On Friday 03 August 2007 07:16, Thomas Renninger wrote:
> On Thu, 2007-08-02 at 20:38 +0200, Andi Kleen wrote:
> > On Thu, Aug 02, 2007 at 03:57:54PM +0000, Pavel Machek wrote:
> > > On Thu 2007-08-02 15:16:22, Andi Kleen wrote:
> > > > On Thu, Aug 02, 2007 at 02:04:42PM +0100, Alan Cox wrote:
> > > > > > > Set a taint flag, 
> > > > > > That's hardly any useful if the machine is dead afterwards.
> > > > > 
> > > > > It won't be the hardware will do a failsafe shutdown first.
> > > > 
> > > > Not necessarily. At SUSE we had at least one broken laptop
> > > > with wrong trip points. The machine ran very hot for some time
> > > > and afterwards the hard disk was dead.
> > > 
> > > Yes, but it was original BIOS trip points that were wrong. And yes,
> > > its failsafe shutdown was too late. At least lowering the trip points
> > > would allow me to run it safely.
> > 
> > I have no problem with lowering them (in fact I proposed this
> > to Thomas as a possible solution at some point). Just rising 
> > is a bad idea.
> 
> Ok.
> If nobody screams (especially Len who has to accept this in the end, I
> don't want to do work for nothing..), I'll try an implementation that:
>   - Allows lowering trip points
>   - If BIOS modifies trip points, the overridden ones might also
>     get lowered if they are even lower
>   - Allow the definition of a passive trip point (with some default
>     values for hysteresis), even if the thermal zone does not
>     provide one
> 
> If we have something like this, we could still discuss a config option,
> that also allows to increase trip points, marking it with "If you set
> this you can destroy your machine, you have been warned...". While this
> would not be an option for distributions to compile in, some people may
> come around the biggest hammer -> overriding DSDT.
> 
> I cannot promise, but I try to get this for 2.6.24.

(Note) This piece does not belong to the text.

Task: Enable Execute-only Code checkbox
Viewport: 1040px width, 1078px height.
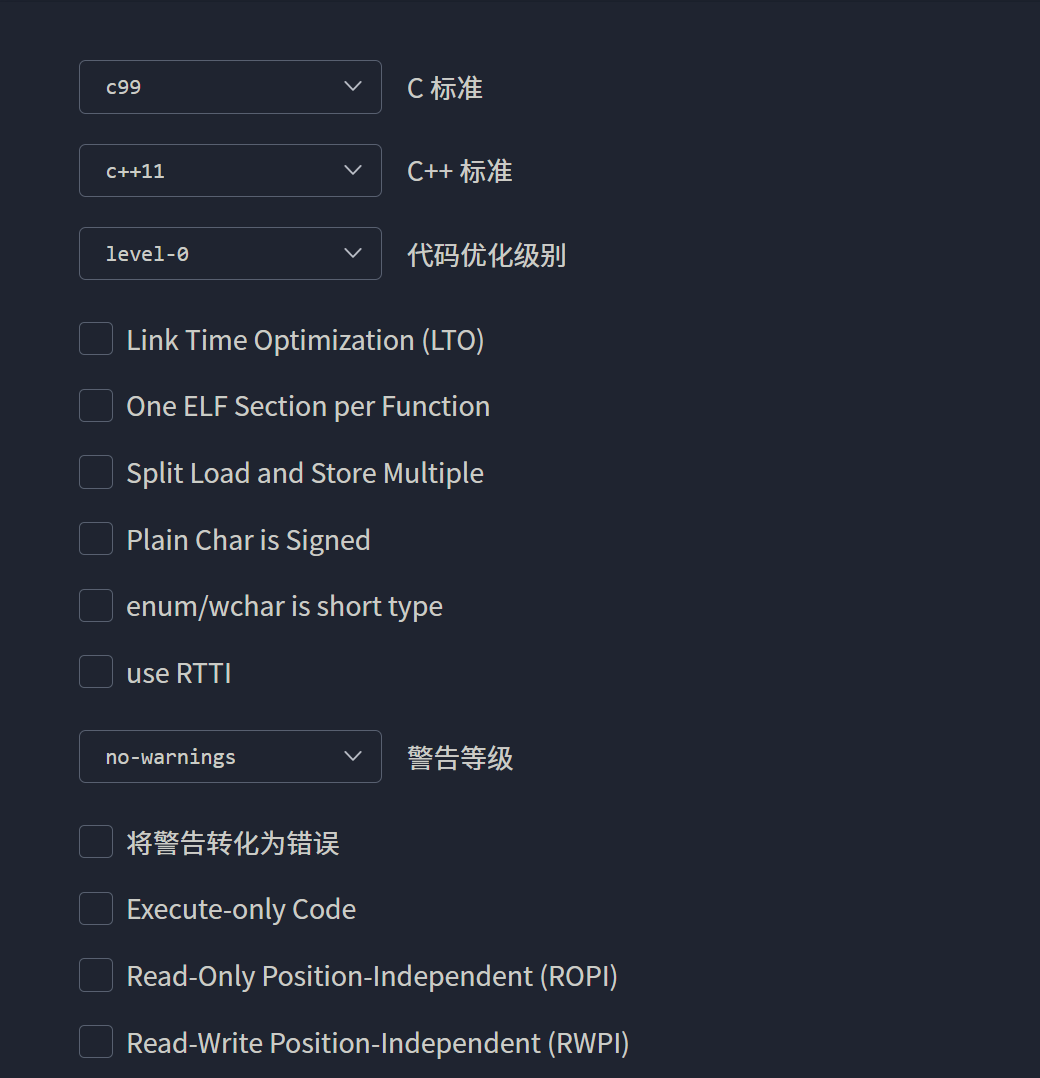Action: 96,909
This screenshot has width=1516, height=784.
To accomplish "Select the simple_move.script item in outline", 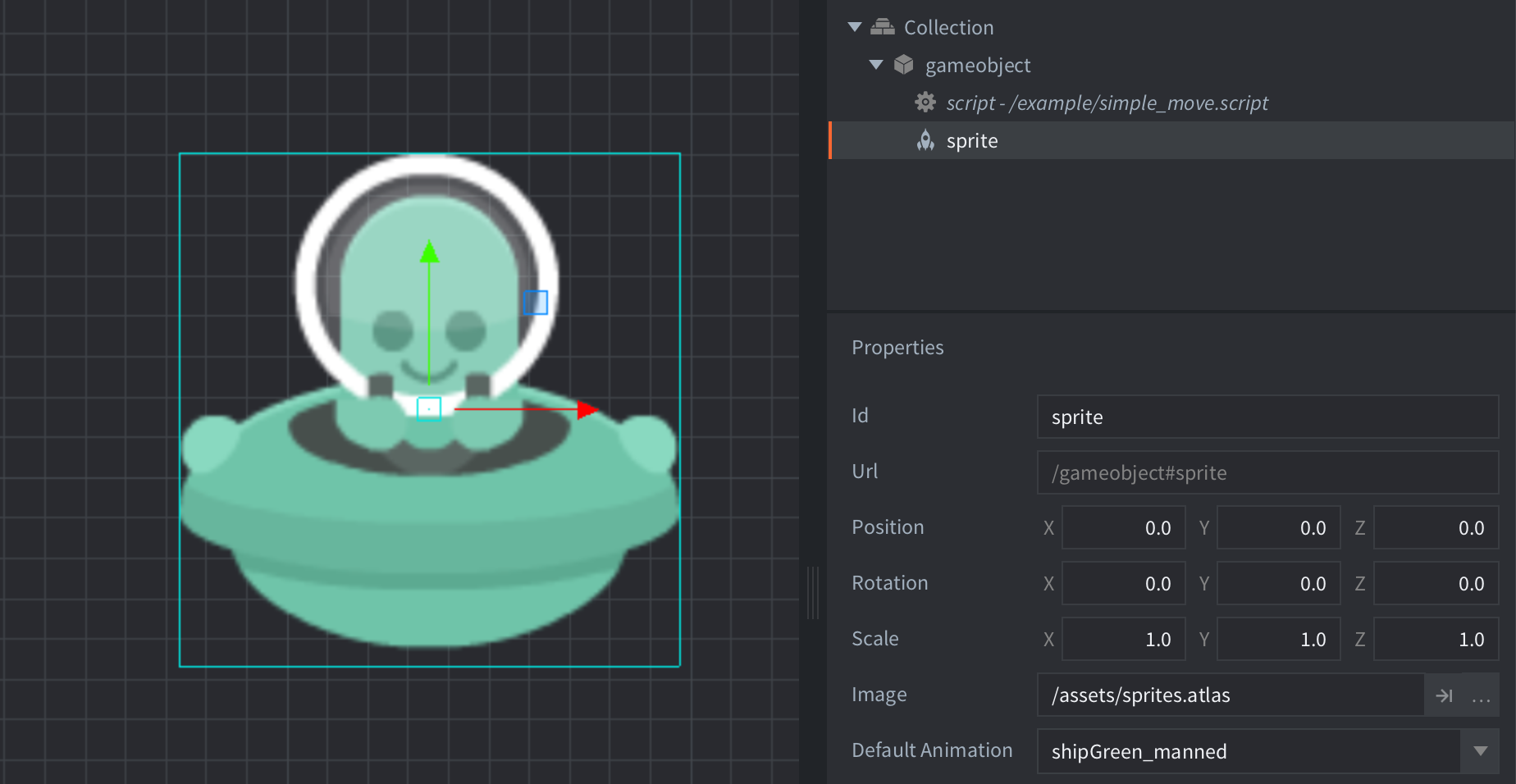I will point(1107,103).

I think if you are enamored with overriding trip points at SuSE,
that you should simply restore the original scheme as the "value add"
for SuSE kernels.  Seriously, I'm totally fine with that.

You should be aware, however, that (one of) the fundamental flaws
with that scheme, shared with what you describe above, is that the OS
can not actually change the trip points in the thermal sensor.
The sensor is going to trip at the temperature that _it_ thinks
the trip point is at -- not the trip point that you are letting
the user think it is at.  Ie. what is advertised as a trip-point
override actually defeats the entire concept of trip-points,
and it is mandatory that you enable periodic polling of the
current temperature to compare with your new thresholds
to work-around that.

This faking out the user, plus the fact that the BIOS does change
trip-points at run-time, made the original scheme fundamentally
unsound.  Further, I've not yet found a single system where use
of this scheme wasn't papering over some other problem.  For the
upstream kernel, I think it is more appropriate to expose and fix
the fundamental problems.  For distro kernels, I'm less concerned
if you hide bugs instead of fixing them.

We had quite a long discussion when I deleted the trip-point-override
scheme in -mm.  Then it rode through the entire 2.6.22 release cycle.
However, I have yet to see a single bug report filed that has shown
that Linux should be doing this, or something like it.  I'm hopeful
that Knut's or Adrian's will be the first -- but I'm still waiting.